Required action.
An exact transcript is required of the lines below, from the one containing "Where should I" through the very last; leave every picture out of it.

Data for this exercise.
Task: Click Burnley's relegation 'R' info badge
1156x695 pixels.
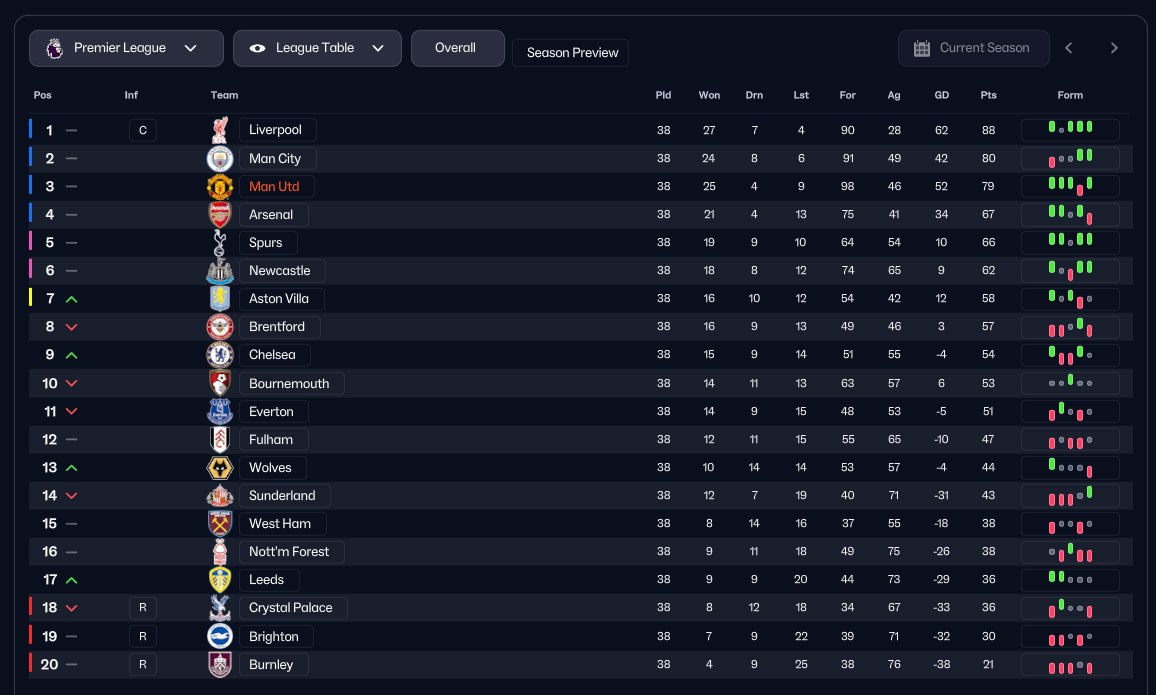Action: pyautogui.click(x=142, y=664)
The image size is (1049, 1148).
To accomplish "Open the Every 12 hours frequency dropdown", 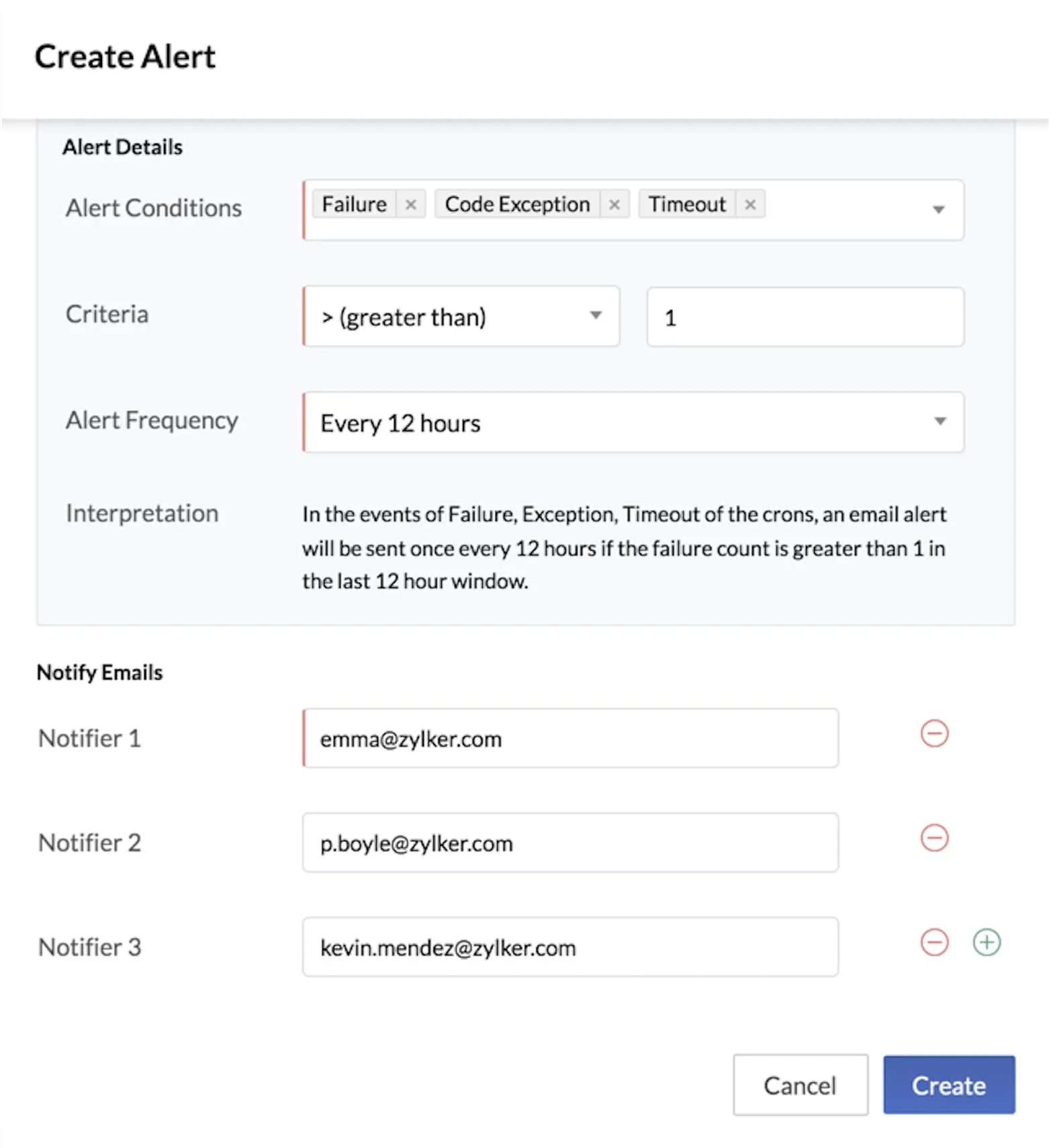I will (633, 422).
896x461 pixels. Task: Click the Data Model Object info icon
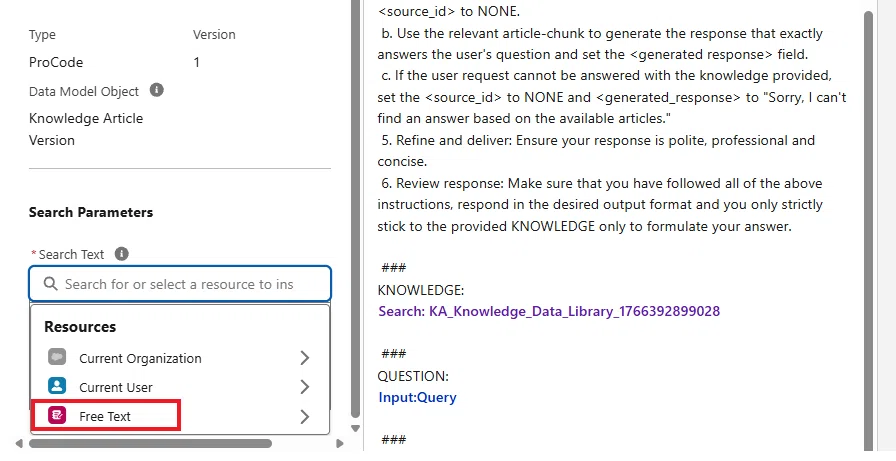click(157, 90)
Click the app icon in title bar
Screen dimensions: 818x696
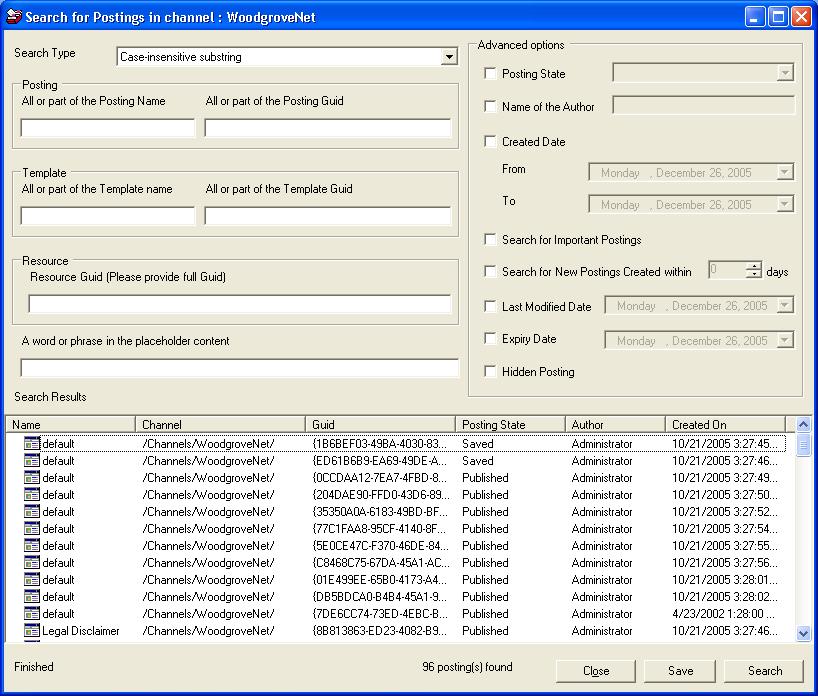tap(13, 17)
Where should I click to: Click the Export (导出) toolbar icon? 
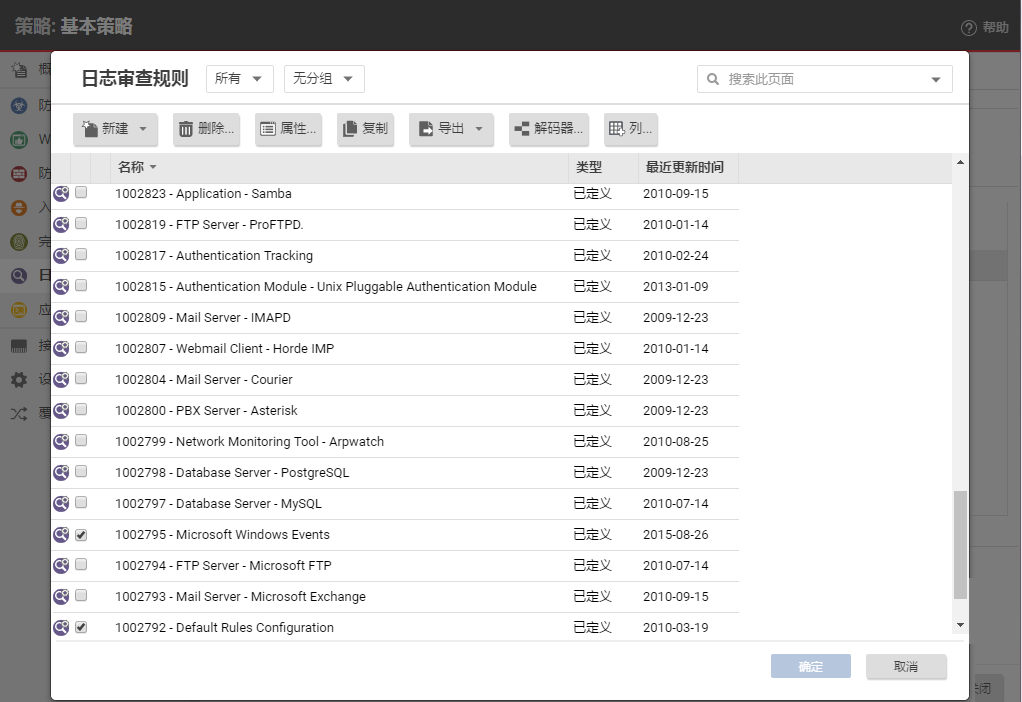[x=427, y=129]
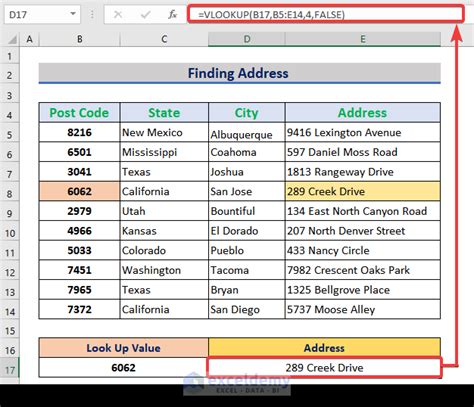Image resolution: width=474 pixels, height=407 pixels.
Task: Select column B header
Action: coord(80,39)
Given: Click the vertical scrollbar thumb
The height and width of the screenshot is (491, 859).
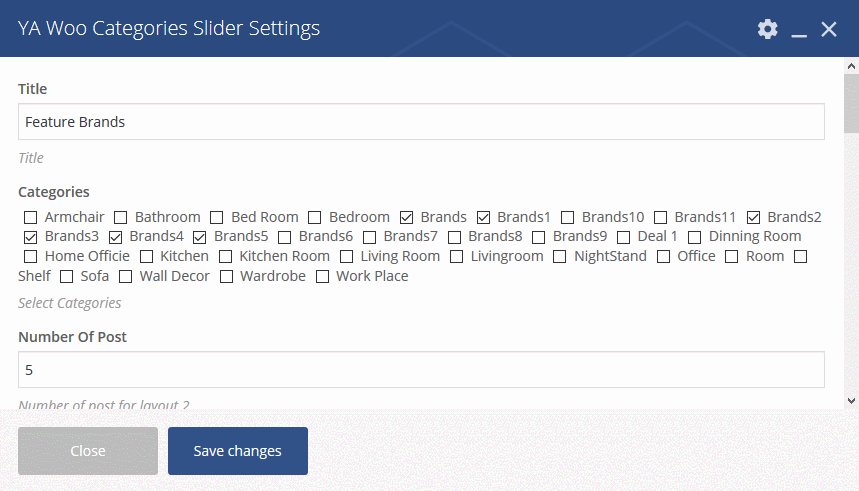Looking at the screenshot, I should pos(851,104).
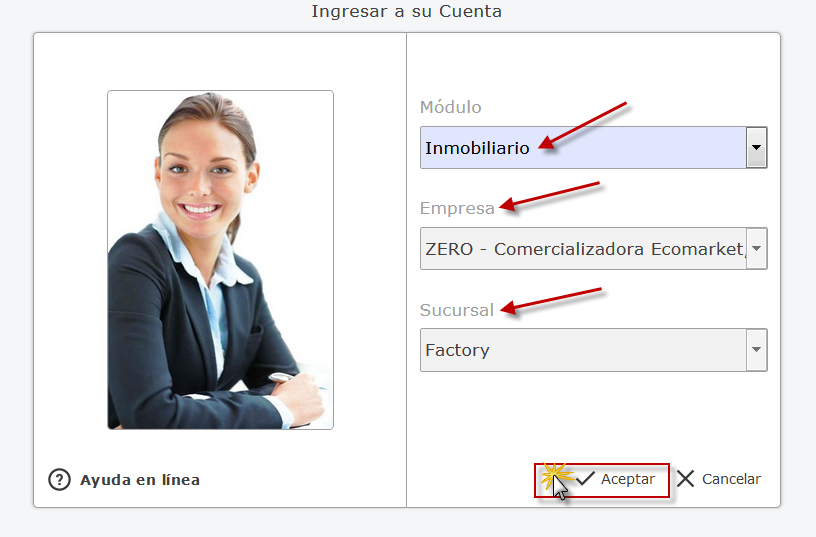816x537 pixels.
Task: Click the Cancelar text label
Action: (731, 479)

Result of the task.
Where should I click to: Click the Export (导出) toolbar icon? 
[x=427, y=129]
Image resolution: width=474 pixels, height=407 pixels.
Task: Select column B header
Action: coord(80,39)
Given: Click the vertical scrollbar thumb
The height and width of the screenshot is (491, 859).
Looking at the screenshot, I should pos(851,104).
816x537 pixels.
Task: Click the Cancelar text label
Action: (731, 479)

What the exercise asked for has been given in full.